Il campione britannico ha riscritto i libri della rana con numeri impressionanti. Ha vinto tre ori e due argenti ai Giochi Olimpici, otto medaglie d’oro ai Mondiali e ben 16 agli Europei. E poi ci sono i crono, come il suo record del mondo nei 100 rana. Dopo le Olimpiadi di Tokyo 2020 per lui è come se si fosse spenta la luce, tra problemi fisici che lo hanno limitato costringendolo a saltare appuntamenti importanti, e voglia di riposarsi.
Scioccante rivelazione di una leggenda dello sport, non aveva più voglia di vivere
Prima dei Mondiali in Giappone, come una mazzata è arrivato il suo forfait. Peaty aveva deciso di smettere con gli allenamenti e nessuno sa dire quando tornerà in vasca per lottare contro il cronometro e i suoi avversari. Ha spiegato in pochi sanno capire cosa significano veramente le vittorie e il successo nella testa di un atleta. E non sanno quale tipo di pressione si genera all’esterno, ma anche dentro di sé.
Così la mente è tornata a quello che prima di lui aveva vissuto sulla sua pelle anche un altri grandissimo della vasca, anche più grande di lui. Perché Michael Phelps ha messo insieme 28 medaglie ai Giochi Olimpici e 23 di queste sono state d’oro, più tutti i titoli mondiali individuali e in staffetta conquistati per gli Stati Uniti.
Eppure anche lui ha rischiato di soccombere alla pressione. Lo ha raccontato ancora una volta negli ultimi giorni, ospite del World Business Forum. Nel 2004 un primo accenno di depressione molto forte che è tornata dieci anni dopo. Gli era passata la voglia di vivere, così non si nutriva e ha dovuto affrontare un percorso in un centro di recupero mentale.
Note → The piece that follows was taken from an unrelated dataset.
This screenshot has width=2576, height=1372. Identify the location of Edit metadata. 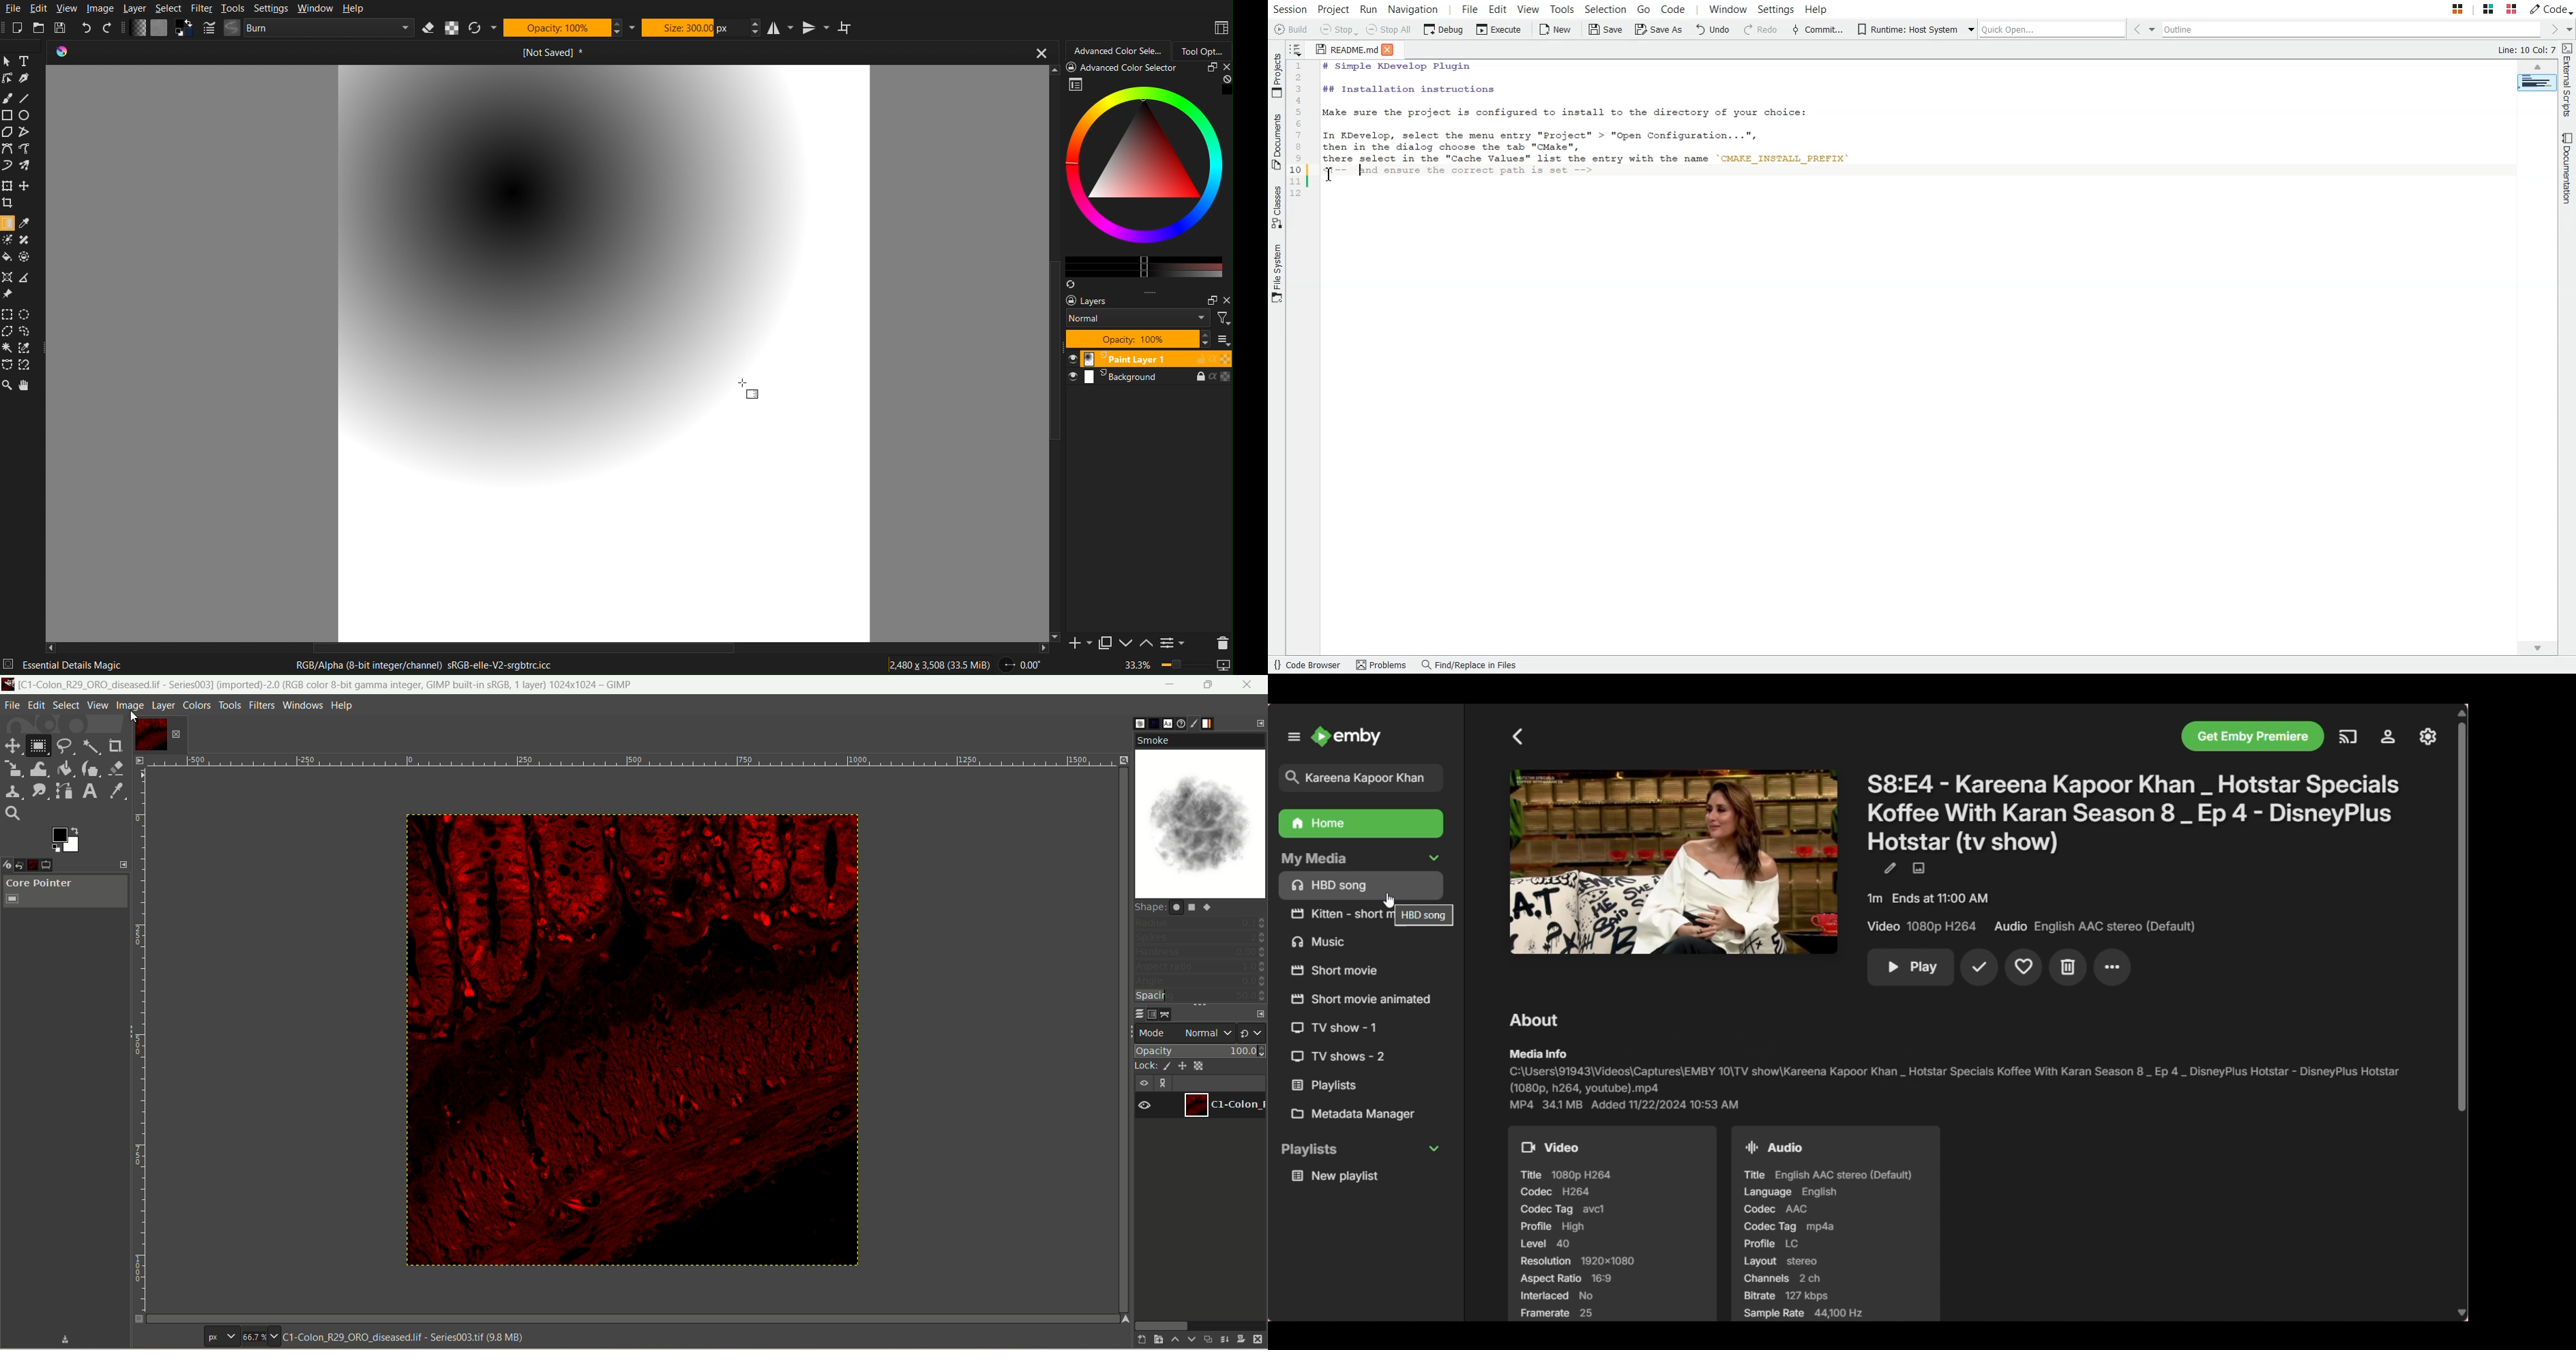
(1890, 868).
Un lungo cammino che gli è servito per ritrovare autostima e uscire dal suo buco: “Ho anche pensato al suicidio e voglio aiutare queste persone. C’è la luce alla fine del tunnel. Parlare di questi problemi mi ha salvato la vita”. E oggi si sta adoperando per portare la sua esperienza a vantaggio di cui deve affrontare gli stessi demoni.